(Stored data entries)
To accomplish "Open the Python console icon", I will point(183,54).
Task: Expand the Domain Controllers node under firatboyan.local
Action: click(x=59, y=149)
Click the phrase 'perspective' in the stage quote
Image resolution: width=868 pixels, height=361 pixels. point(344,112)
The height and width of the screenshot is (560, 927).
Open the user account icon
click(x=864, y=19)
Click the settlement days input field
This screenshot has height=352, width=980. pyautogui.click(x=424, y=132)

---

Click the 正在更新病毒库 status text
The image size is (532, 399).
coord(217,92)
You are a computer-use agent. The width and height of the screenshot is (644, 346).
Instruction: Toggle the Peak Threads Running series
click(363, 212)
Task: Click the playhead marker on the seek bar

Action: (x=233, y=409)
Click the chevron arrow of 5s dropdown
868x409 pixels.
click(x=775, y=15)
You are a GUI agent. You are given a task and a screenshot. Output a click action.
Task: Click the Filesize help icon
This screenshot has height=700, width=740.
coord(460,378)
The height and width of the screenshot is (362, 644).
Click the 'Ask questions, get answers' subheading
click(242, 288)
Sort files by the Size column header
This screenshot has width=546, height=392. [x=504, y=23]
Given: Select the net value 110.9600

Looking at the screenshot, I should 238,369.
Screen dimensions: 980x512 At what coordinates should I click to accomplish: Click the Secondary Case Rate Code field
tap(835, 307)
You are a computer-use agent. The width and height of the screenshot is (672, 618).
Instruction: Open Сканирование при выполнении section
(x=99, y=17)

...

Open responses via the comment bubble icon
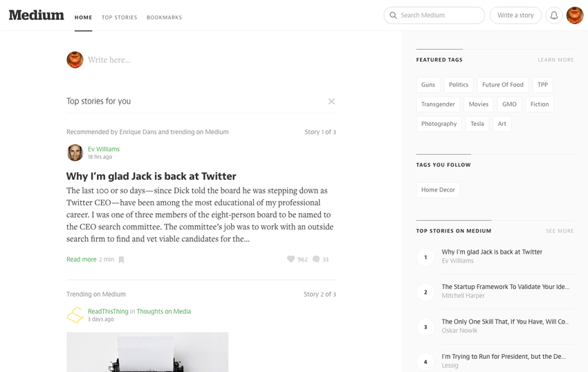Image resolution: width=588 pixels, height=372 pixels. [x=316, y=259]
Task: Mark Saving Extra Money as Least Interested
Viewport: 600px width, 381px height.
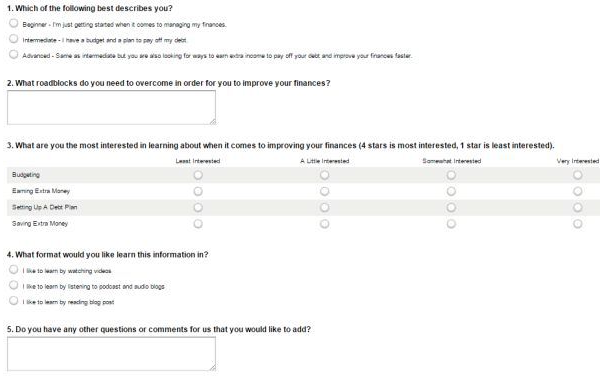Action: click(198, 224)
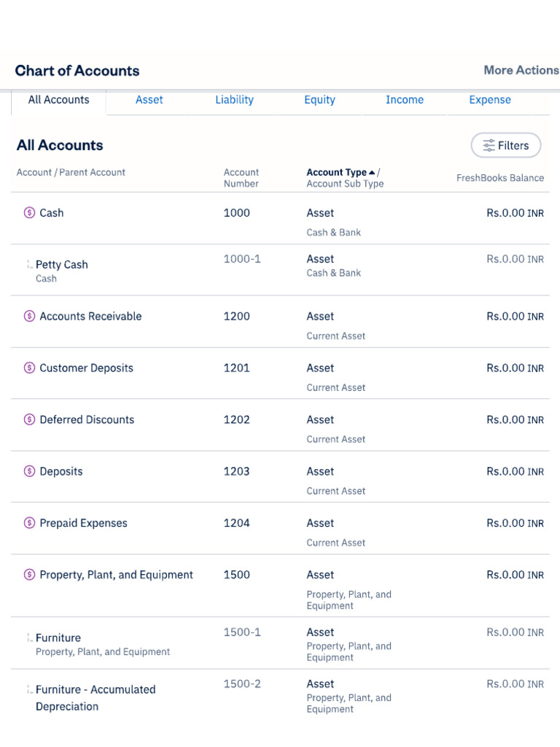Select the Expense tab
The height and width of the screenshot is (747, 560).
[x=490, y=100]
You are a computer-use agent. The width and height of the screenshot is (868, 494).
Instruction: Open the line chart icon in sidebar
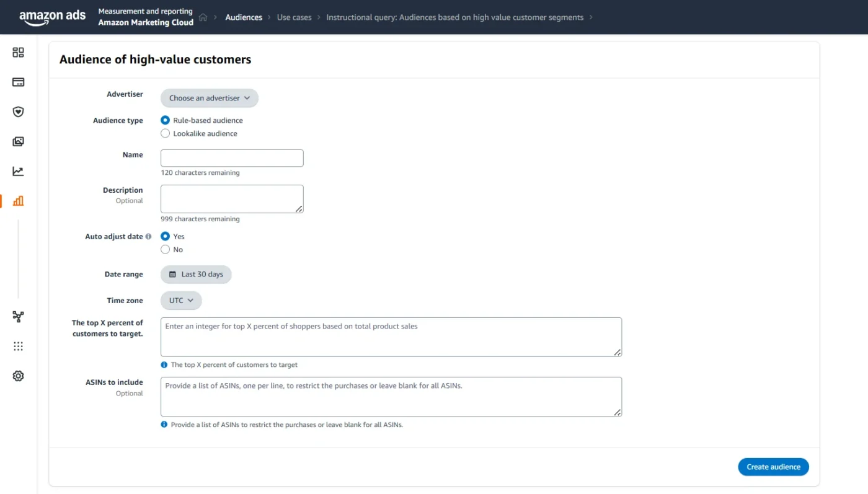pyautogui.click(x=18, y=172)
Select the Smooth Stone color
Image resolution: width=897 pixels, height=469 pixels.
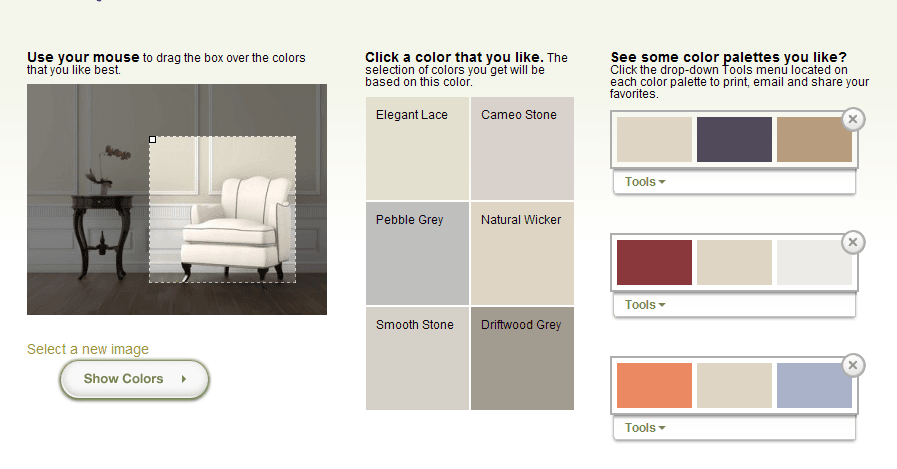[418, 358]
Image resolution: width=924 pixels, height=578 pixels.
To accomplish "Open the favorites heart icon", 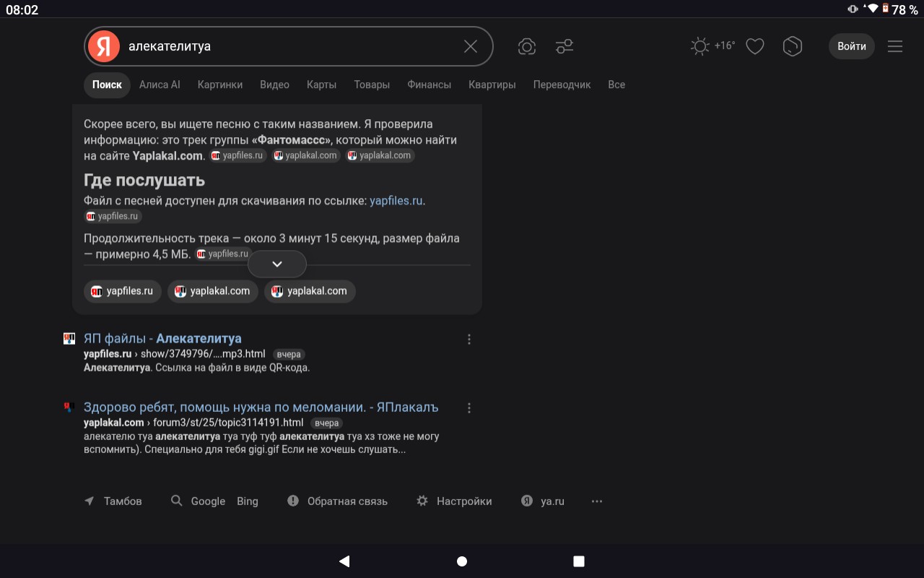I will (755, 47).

- **PROBLEM**
Filter the records above for "agent" and copy every matching line.

- **WRITTEN RESPONSE**
You are a computer-use agent. The width and height of the screenshot is (644, 346).
You are a GUI agent. You are given a task and a screenshot. Output a click action.
You are a computer-use agent. The width and height of the screenshot is (672, 618).
You are a computer-use agent. The width and height of the screenshot is (868, 494).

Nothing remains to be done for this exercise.